### DATA TO PROCESS:
^^^^

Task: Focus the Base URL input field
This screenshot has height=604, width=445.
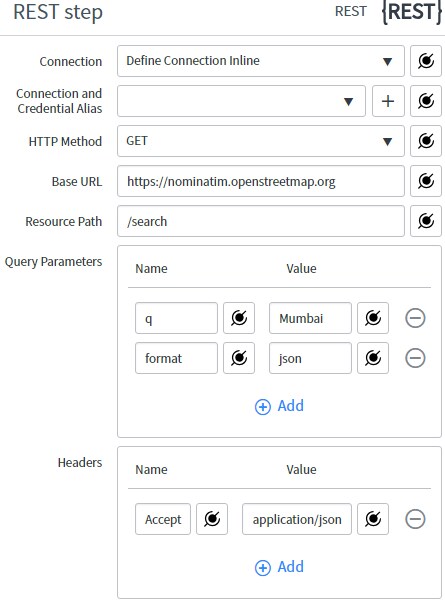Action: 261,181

^^^^

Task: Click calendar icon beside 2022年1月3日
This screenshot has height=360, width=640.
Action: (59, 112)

^^^^

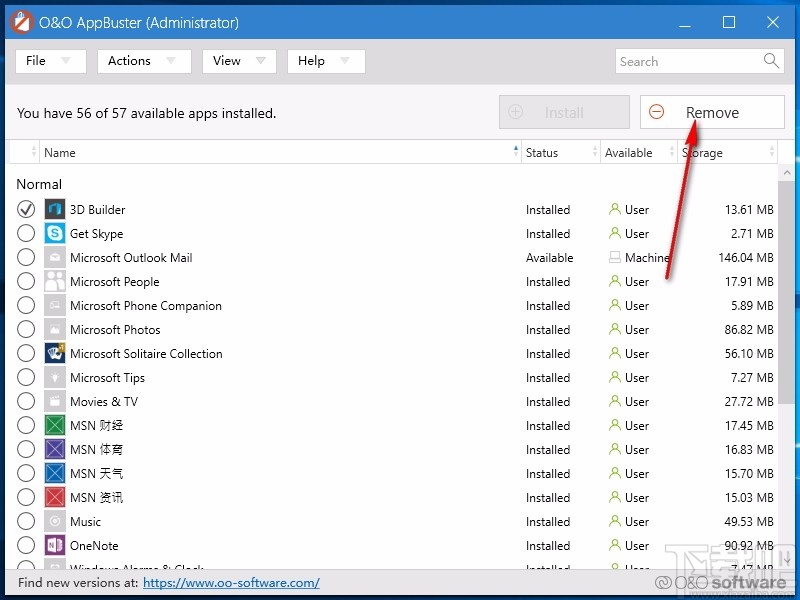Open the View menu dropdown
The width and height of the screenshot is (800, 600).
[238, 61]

^^^^

### WHAT TO WORK ON:
Return every line above that contains the word "Task".

### RESULT BELOW:
Task: Focus the Base URL input field
Task: Click calendar icon beside 2022年1月3日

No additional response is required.